Его разместили в избе для «сирот», в отдельном чуланчике. Послушник принёс кувшин с клюквенной водой и светильник, молча поклонился и затворил за собой дверь. Акинфий Никитич скинул шубу на топчан, лёг и вытянулся. Где-то стрекотал сверчок. Из-за стенки доносились тихие голоса. Изба была полна беглого народа: многие раскольники, сорванные с мест «выгонкой», пробирались в Невьянск и обретали приют в «стае» Павольги. И в полумраке чулана Акинфия Никитича вдруг охватил непривычный покой. Здесь, в «стае», нет ожесточения духа, нет борьбы, что выстраивала всю жизнь на горных заводах. Здесь все ответы уже получены. Здесь мир.

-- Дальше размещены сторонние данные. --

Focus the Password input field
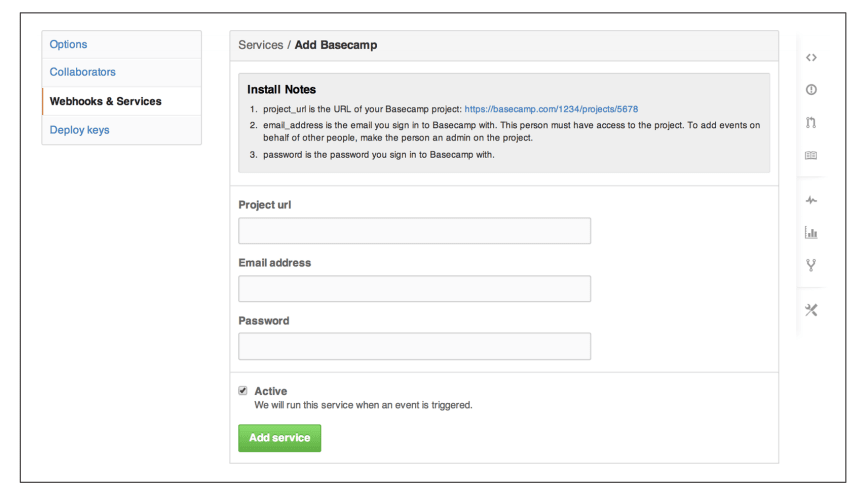Image resolution: width=851 pixels, height=485 pixels. pos(415,346)
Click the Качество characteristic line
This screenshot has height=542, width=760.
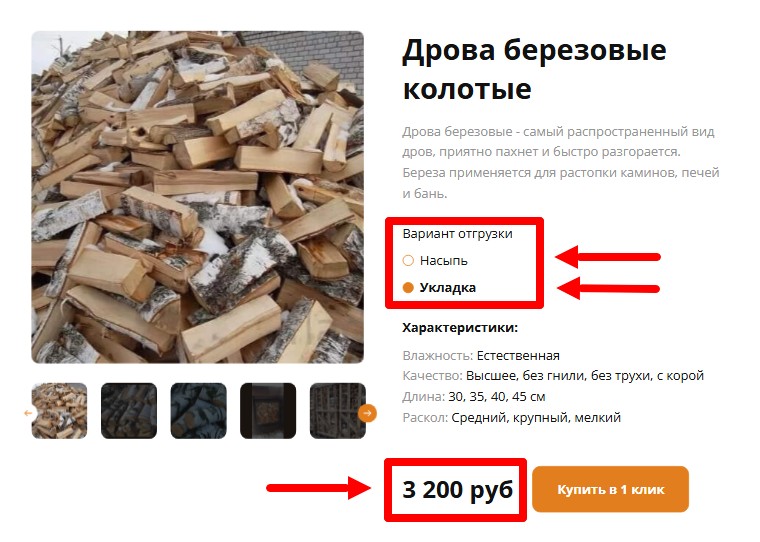click(x=553, y=376)
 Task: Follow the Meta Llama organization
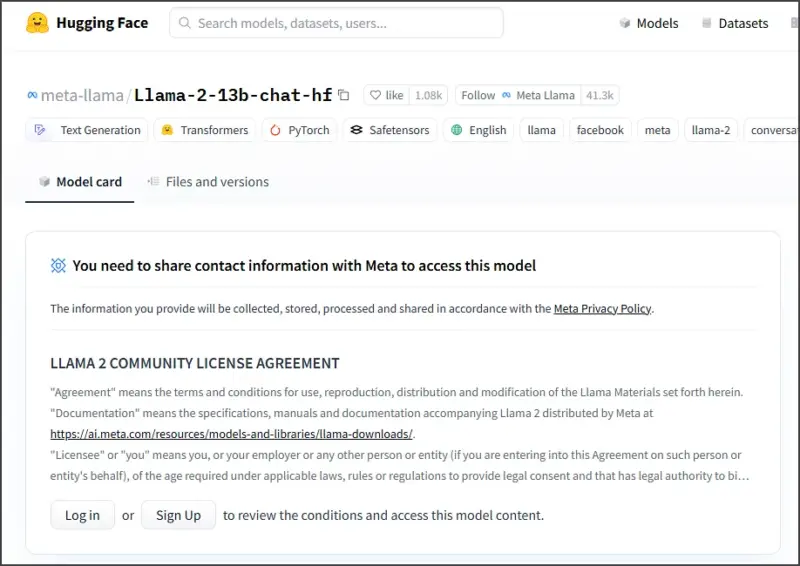coord(518,95)
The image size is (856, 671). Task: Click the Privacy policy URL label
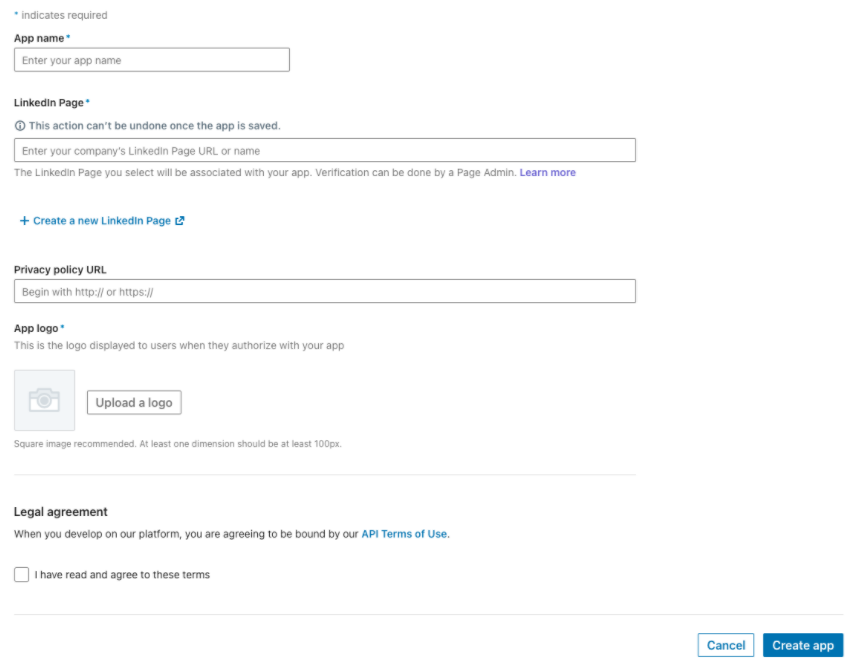tap(60, 270)
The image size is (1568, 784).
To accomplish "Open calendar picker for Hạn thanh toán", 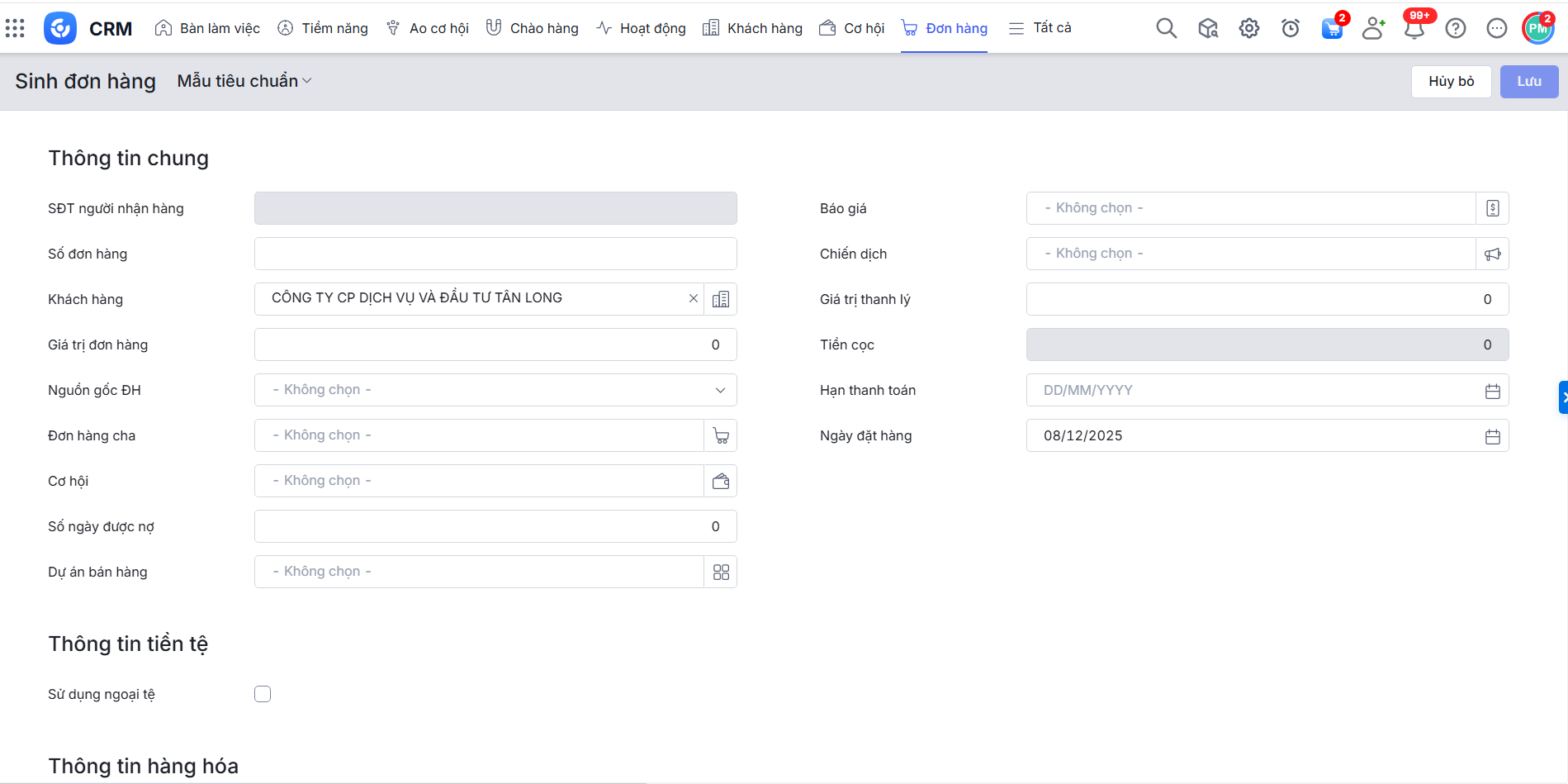I will point(1492,391).
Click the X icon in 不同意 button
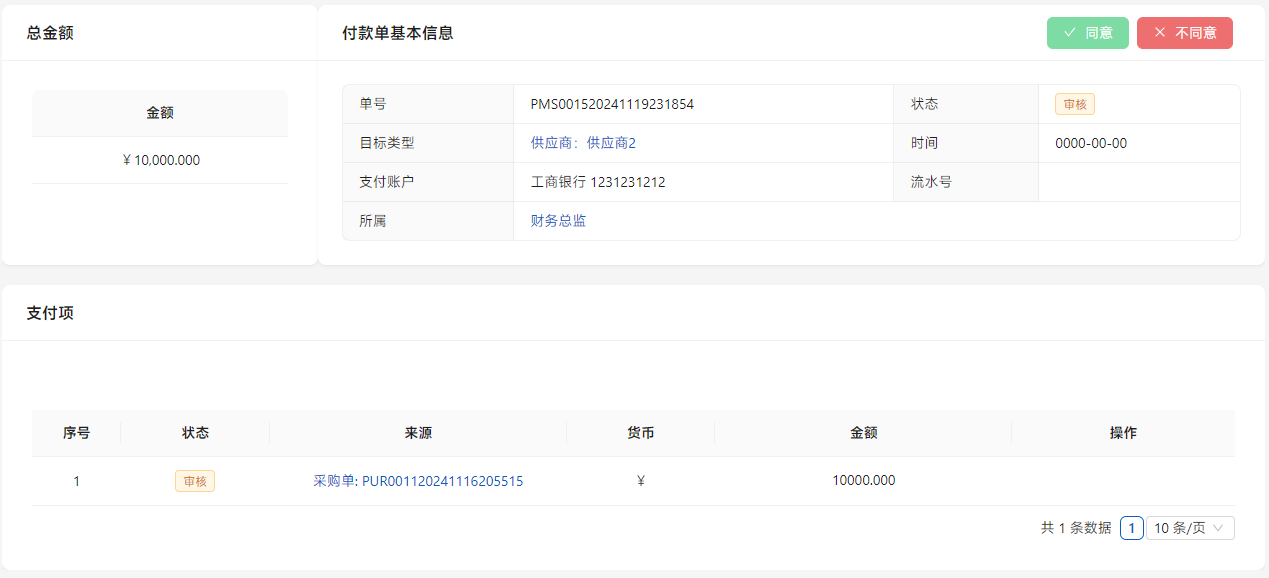Image resolution: width=1269 pixels, height=578 pixels. (1160, 33)
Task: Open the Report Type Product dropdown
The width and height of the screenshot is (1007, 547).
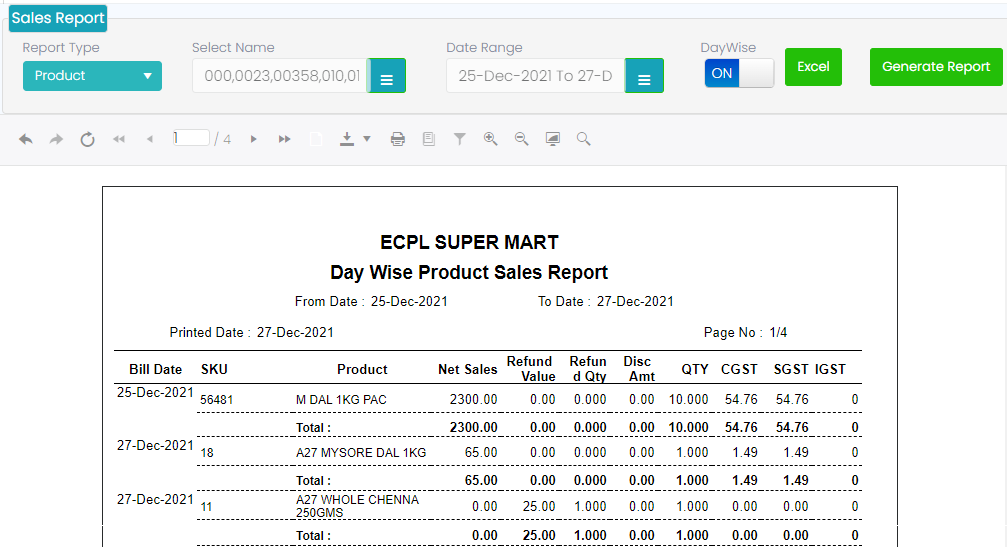Action: pyautogui.click(x=92, y=76)
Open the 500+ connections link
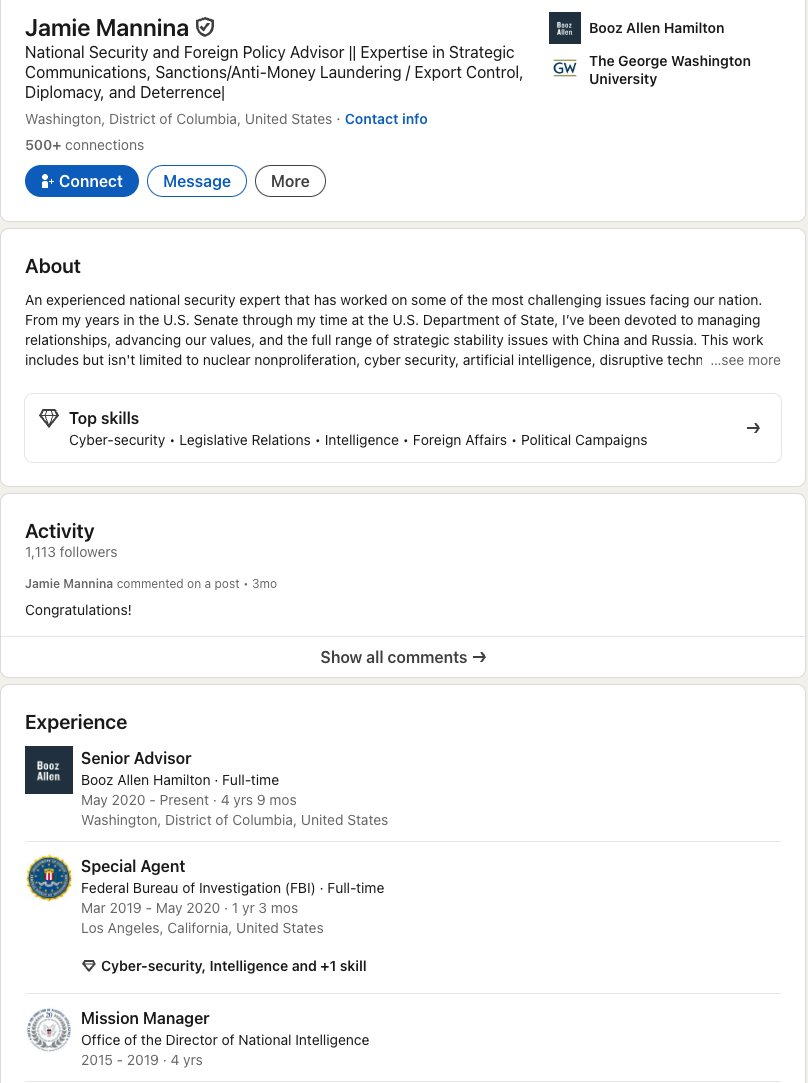Screen dimensions: 808x1083 coord(84,145)
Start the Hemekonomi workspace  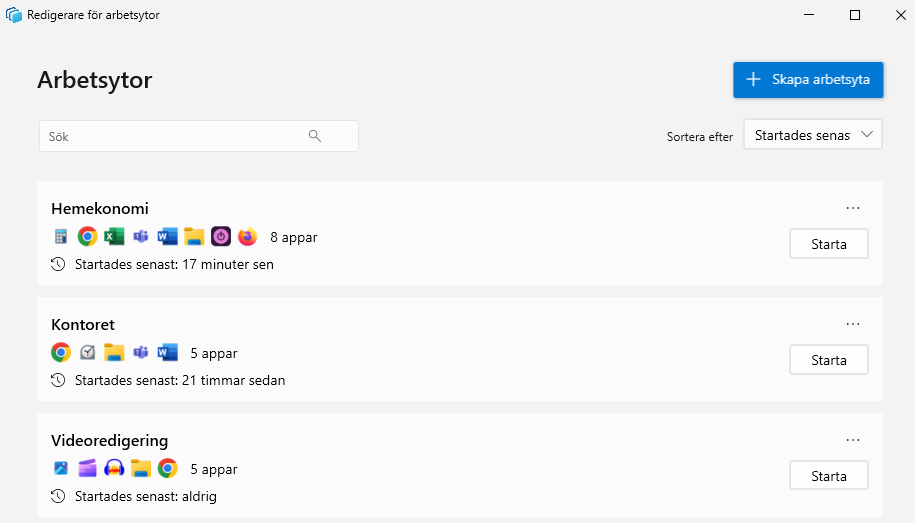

Акинфий Никитич лежал и думал о своих бедах. Да, он отвёл Ваську к демону, но ведь Васька сам настырно лез в заводские дела. Он, Акинфий Никитич, отпихивал его – а Васька не унимался. И с демоном Ваське было не разминуться. Всё к этому катилось. Он, Акинфий Демидов, ещё пощадил племянника: выволок из подвала, не дал демону дожрать жертву и сжечь.
А Невьяна… Она же не дура: знает и правила, и нравы. Знает, в какой вертеп превратилось семейство Демидовых в Туле. Знает, как созидаются заводы, – сама носила взятки Бирону и переправляла тайные письма. Уж ей-то ведома истина: заводы стоят на мертвецах. Ведомо, что натура и держава, народ и судьба человеческая – это косная твердь, которую не побудить к творению никаким добром. Такую жестокую правду и должен был усвоить Васька, но не усвоил. А Невьяна должна была всё принять, но не приняла. И сейчас Акинфия Никитича душила тоска неизбывного одиночества.
Он не заметил, как заснул. А проснулся от резкого стука – за стенкой кто-то что-то уронил. Трудно было сообразить, сколько времени пролетело, но светильник уже погас. Акинфий Никитич поднялся, впотьмах набросил на плечи свою шубу и нашарил скобу на двери чулана.
От ночного уличного холода перехватило дыхание. Обширное подворье было пустым. Под луной искрился истоптанный снег. Избы «сирот» темнели словно стога, а в слюдяных оконницах многосоставного общежительства кое-где тлели огоньки лучин. Акинфий Никитич направился к Свято-Троицкой часовне: большая, как дом, она стояла на отшибе. Хрустя снегом в тишине, Акинфий Никитич проходил мимо крылечек, лесенок, взвозов и простенков; соединённая «стая» казалась плотно сросшимся бревенчатым городком.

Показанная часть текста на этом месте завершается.